U.S. Securities and Exchange Commission
                             Washington, D.C. 20549

                                    FORM 8K/A

                                 CURRENT REPORT
     Pursuant to Section 13 OR 15(d) of the Securities Exchange Act of 1934


Date of Report (Date of earliest event reported): July 28, 2004


                          VISTA CONTINENTAL CORPORATION
             ------------------------------------------------------
             (Exact name of registrant as specified in its charter)

                           Commission File No. 2-90519

      Delaware                                                  72-0510027
- ----------------------                                       ---------------
(State or Jurisdiction                                       (I.R.S Employer
  of Incorporation)                                        Identification No.)


                      6600 West Charleston Boulevard, #118
                               Las Vegas, NV 89146
                            Telephone: (702) 228-2077
          -------------------------------------------------------------
          (Address and telephone number of principal executive offices)
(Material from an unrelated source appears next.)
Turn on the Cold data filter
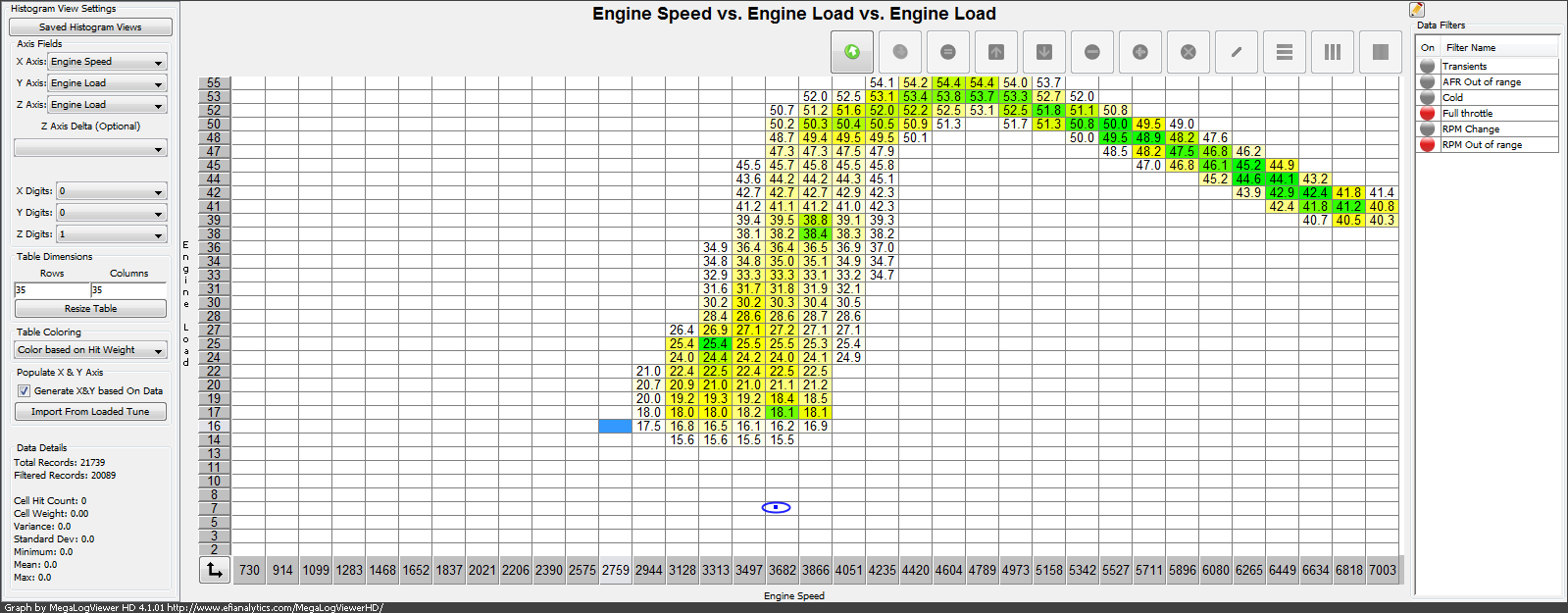1568x613 pixels. (1428, 98)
ITEM 5. OTHER EVENTS AND REGULATION FD DISCLOSURE


On June 30, 2004, Vista Continental Corporation ("Vista") entered into an asset
purchase agreement (the "Agreement") with Miranda Mining III (Guyana) Inc., a
corporation incorporated under the Companies Act of Guyana ("Miranda III")
whereby Vista agreed to purchase from Miranda III 4,000 shares of the issued and
outstanding capital stock of Miranda Mining I (Guyana) Inc., a corporation
incorporated under the Companies Act of Guyana (Miranda I"). The 4,000 shares of
capital stock of Miranda I owned by Miranda III represent a 40% ownership
interest in Miranda I (the "Purchased Assets"). The purchase price for the
Purchased Assets is 36,000,000 restricted shares of Vista's common stock, $.001
par value. Vista disclosed the Agreement in a current report on Form 8K filed on
July 1, 2004, which is incorporated hereto by reference. A copy of the Agreement
is attached to the July 1, 2004 Form 8K as Exhibit 10.1 and is hereby
incorporated by reference.

The closing of the transaction contemplated by the Agreement is subject to the
satisfactory completion of a due diligence review of the assets and liabilities
of Miranda III and Miranda I and was scheduled to close on or before July 20,
2004. Both parties have agreed to extend the Agreement to on or before August
20, 2004 in order to facilitate the completion of the due diligence review which
is currently ongoing. A copy of the Amendment to the Asset Purchase Agreement is
attached as Exhibit 10.2 and is hereby incorporated by reference.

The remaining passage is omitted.